What happens to VQ ratio during exercise? ›

Ventilation-perfusion (VA/Q) inequality has been shown to increase with exercise. Potential mechanisms for this increase include nonuniform pulmonary vasoconstriction, ventilatory time constant inequality, reduced large airway gas mixing, and development of interstitial pulmonary edema.
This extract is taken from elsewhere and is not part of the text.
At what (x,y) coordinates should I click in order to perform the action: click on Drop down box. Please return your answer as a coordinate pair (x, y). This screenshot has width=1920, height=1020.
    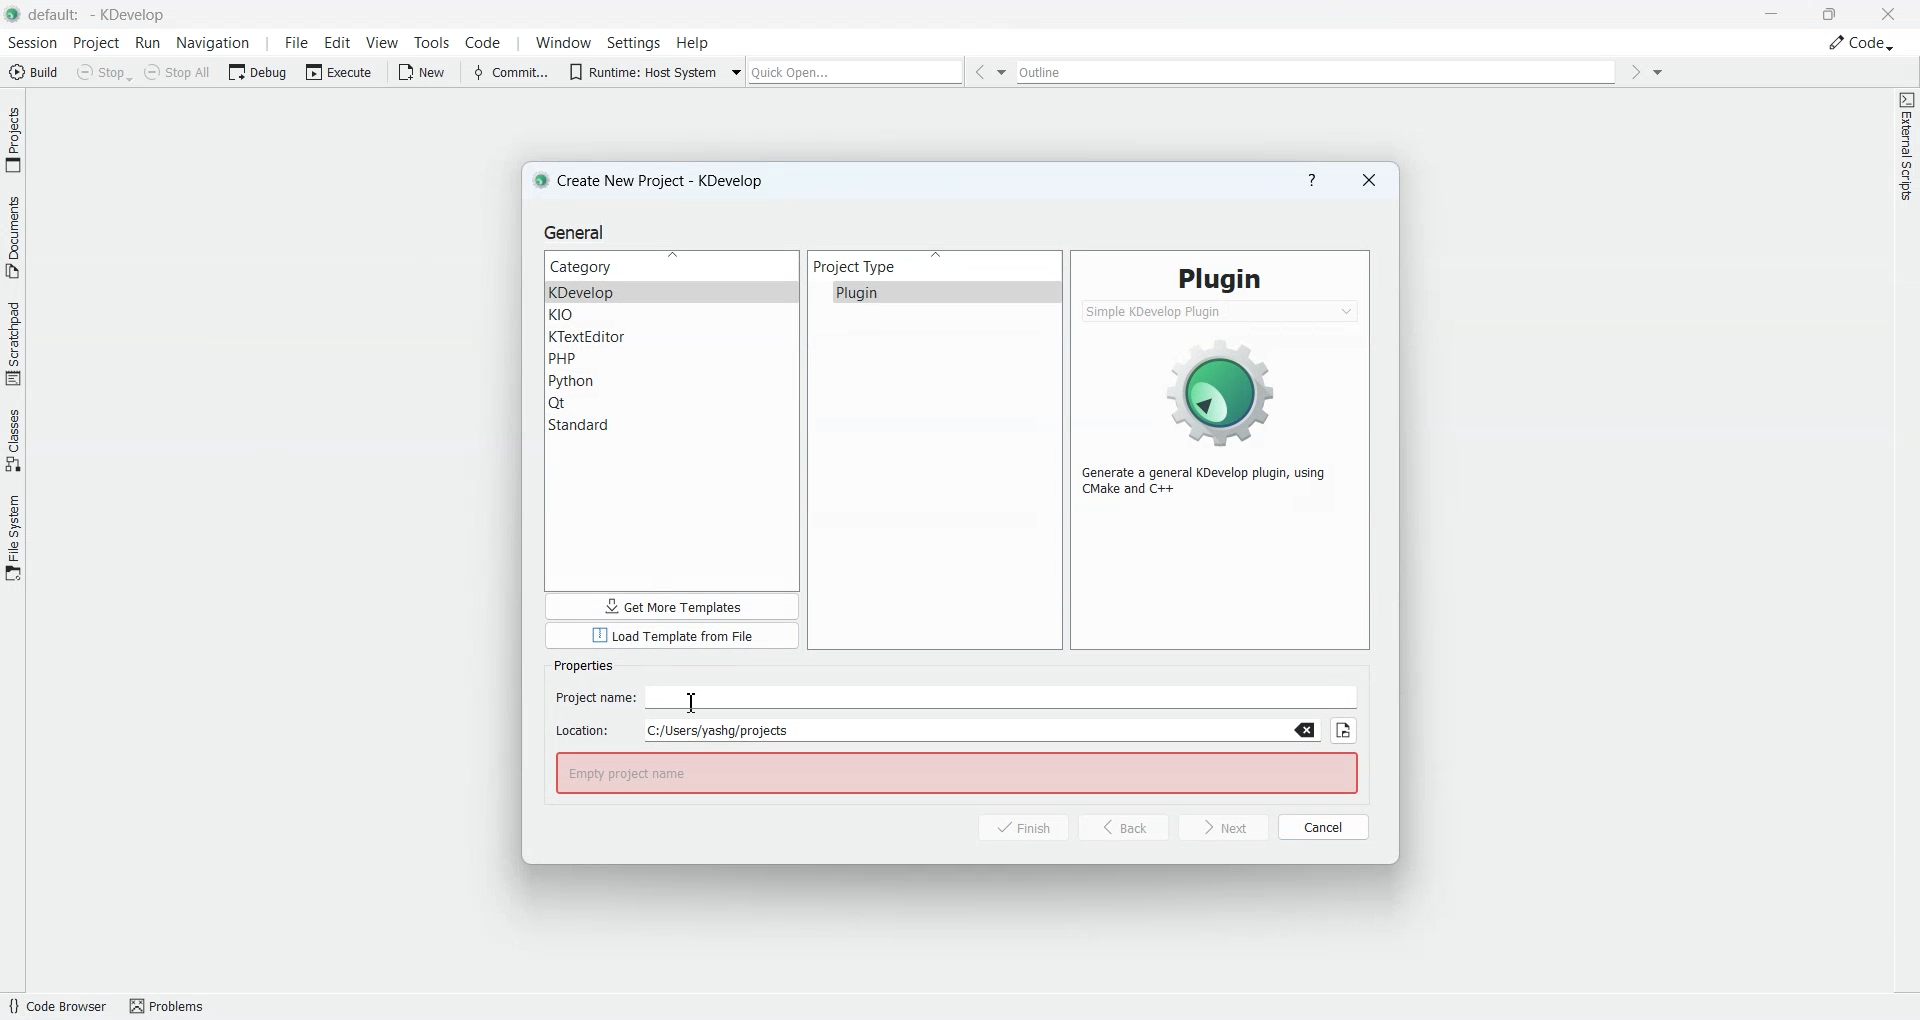
    Looking at the image, I should click on (1659, 71).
What is the infinite VQ ratio? ›

Alveoli with no perfusion have a V/Q of infinity (Q=0), whereas alveoli with no ventilation have a V/Q of 0 (V=0). Therefore, in situations (i.e., V/Q =infinity) in which the alveoli are ventilated but not perfused, gas exchange cannot occur, such as when pulmonary embolism increases alveolar dead space.

What is a ratio zero? ›

On a ratio scale, a zero means there's a total absence of the variable of interest. For example, the number of children in a household or years of work experience are ratio variables: A respondent can have no children in their household or zero years of work experience.

How to work out VQ ratio? ›

V/Q ratio is measured using a test called a pulmonary ventilation/perfusion scan. It involves a series of two scans: one to measure how well air flows through your lungs and the other to show where blood is flowing in your lungs.

What is the PF ratio for oxygenation? ›

The ratio of partial pressure of oxygen in arterial blood (PaO2) to the fraction of inspiratory oxygen concentration (FiO2) is an indicator of pulmonary shunt fraction. PaO2/FiO2 (P/F) ratio is used to classify severity of acute respiratory distress syndrome (ARDS).